PROBLEM STATEMENT. Work through the lines of the material below, note those with the word "computer", and give their number, nothing else.

SUPPLIED RECORDS.
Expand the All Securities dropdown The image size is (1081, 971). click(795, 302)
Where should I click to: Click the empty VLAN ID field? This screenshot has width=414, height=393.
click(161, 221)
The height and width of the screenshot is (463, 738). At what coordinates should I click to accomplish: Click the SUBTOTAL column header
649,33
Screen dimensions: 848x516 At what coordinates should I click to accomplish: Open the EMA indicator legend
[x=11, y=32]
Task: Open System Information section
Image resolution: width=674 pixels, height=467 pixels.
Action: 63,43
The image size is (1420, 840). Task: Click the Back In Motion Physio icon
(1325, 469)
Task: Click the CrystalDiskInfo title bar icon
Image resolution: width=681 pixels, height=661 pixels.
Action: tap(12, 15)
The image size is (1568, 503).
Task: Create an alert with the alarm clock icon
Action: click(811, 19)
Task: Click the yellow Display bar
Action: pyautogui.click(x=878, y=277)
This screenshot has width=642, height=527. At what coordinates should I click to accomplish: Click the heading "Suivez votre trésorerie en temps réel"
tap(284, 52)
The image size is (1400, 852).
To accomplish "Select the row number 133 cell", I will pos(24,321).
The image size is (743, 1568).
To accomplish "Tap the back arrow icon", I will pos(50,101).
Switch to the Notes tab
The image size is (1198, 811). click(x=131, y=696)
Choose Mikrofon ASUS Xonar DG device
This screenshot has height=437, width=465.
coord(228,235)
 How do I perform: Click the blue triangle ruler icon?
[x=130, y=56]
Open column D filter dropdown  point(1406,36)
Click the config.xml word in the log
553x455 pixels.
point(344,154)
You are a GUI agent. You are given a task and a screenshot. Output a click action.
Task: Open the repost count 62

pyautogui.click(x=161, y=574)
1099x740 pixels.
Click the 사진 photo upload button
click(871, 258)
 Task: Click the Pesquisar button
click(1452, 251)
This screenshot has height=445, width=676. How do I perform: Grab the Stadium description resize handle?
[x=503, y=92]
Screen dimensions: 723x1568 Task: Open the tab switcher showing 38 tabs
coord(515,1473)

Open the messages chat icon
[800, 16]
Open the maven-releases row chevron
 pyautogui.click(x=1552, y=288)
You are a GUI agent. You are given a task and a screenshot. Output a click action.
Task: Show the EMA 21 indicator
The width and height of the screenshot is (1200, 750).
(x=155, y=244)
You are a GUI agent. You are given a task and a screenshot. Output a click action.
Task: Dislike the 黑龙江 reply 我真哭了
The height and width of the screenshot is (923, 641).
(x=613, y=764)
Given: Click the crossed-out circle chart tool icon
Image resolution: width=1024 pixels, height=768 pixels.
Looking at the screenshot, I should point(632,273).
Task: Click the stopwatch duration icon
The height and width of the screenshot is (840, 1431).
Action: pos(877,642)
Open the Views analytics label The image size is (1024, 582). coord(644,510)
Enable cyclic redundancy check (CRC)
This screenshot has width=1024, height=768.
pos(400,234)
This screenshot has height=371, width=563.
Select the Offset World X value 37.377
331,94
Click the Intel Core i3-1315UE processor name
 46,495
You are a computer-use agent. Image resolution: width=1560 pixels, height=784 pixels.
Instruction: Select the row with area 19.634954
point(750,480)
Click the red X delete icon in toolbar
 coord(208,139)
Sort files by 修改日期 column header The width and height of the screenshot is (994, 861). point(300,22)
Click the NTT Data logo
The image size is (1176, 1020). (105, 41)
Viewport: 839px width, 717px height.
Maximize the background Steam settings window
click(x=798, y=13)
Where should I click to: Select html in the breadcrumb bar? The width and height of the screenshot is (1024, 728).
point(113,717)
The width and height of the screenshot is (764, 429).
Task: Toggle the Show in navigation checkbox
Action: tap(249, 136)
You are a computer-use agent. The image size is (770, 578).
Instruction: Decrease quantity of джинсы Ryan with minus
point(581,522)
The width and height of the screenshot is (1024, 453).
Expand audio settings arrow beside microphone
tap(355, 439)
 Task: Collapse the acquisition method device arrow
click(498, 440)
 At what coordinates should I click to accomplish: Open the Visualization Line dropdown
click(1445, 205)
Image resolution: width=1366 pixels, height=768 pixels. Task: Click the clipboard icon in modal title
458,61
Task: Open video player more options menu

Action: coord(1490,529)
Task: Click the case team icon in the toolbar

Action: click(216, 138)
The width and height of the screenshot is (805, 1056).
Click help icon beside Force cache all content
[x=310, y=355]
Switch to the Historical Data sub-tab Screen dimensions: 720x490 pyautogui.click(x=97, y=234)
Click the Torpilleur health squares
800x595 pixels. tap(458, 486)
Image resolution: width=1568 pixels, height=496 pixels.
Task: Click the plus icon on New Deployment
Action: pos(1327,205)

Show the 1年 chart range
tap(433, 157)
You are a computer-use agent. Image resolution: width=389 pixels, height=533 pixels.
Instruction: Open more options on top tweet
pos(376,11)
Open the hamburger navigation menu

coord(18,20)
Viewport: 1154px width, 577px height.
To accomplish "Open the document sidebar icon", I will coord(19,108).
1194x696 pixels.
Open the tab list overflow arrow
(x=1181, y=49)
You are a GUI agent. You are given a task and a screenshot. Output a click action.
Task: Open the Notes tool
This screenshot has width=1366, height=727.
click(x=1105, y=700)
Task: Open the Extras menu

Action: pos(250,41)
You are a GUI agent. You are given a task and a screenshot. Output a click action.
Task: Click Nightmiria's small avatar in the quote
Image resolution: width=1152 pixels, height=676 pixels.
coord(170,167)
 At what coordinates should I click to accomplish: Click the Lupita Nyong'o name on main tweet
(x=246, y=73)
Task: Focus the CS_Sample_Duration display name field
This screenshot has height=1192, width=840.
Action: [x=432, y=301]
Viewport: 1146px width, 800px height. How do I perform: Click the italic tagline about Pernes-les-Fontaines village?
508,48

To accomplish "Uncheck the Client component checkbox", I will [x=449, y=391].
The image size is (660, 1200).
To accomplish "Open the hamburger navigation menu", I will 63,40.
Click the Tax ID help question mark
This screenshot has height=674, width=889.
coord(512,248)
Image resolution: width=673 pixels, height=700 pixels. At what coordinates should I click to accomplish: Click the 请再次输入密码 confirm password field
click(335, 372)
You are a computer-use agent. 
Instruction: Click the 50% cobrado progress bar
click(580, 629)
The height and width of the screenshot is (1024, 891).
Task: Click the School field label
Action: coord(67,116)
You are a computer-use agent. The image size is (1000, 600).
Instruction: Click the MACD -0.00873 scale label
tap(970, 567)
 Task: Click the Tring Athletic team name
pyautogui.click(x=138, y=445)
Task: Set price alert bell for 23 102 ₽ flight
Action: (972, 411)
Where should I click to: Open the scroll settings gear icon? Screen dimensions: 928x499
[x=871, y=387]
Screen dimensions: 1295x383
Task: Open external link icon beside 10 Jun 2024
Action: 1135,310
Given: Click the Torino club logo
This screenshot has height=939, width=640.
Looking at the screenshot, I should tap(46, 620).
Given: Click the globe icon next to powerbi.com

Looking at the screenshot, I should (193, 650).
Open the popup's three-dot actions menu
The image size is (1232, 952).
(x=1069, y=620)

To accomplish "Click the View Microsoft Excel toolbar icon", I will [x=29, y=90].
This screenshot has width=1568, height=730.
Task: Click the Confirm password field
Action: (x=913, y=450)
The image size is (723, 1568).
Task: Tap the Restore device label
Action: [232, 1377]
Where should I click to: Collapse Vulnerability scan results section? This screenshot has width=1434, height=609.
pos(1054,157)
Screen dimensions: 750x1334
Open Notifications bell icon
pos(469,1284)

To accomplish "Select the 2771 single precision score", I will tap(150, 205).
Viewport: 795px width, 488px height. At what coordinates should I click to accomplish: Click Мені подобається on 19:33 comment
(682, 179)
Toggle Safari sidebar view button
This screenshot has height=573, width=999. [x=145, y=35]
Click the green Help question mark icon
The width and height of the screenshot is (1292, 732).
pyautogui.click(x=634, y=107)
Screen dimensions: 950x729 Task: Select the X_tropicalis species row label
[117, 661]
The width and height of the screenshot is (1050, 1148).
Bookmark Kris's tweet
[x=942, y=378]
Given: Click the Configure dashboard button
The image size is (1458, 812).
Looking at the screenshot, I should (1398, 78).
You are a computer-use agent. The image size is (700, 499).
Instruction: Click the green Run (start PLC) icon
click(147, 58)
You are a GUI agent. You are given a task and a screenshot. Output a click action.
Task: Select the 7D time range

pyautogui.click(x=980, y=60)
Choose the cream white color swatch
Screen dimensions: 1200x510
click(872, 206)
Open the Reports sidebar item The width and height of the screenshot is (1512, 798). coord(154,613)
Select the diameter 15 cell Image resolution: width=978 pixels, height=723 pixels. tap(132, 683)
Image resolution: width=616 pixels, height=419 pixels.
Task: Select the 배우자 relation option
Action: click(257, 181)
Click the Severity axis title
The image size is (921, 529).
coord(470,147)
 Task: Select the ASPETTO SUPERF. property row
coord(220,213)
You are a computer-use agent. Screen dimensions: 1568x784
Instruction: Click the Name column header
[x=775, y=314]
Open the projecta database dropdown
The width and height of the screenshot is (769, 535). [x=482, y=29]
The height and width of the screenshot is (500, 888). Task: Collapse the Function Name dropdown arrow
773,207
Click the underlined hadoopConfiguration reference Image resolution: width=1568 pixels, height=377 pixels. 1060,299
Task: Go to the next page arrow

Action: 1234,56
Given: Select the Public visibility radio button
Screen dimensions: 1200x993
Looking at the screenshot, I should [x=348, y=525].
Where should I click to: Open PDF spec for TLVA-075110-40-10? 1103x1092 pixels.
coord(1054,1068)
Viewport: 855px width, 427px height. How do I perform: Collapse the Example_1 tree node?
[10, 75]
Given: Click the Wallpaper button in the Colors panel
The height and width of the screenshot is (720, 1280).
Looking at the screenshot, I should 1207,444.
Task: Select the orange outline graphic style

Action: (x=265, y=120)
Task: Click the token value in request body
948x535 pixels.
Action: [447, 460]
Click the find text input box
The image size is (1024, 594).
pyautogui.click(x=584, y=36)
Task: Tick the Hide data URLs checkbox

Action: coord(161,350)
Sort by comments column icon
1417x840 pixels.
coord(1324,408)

EXERCISE RESULT. 7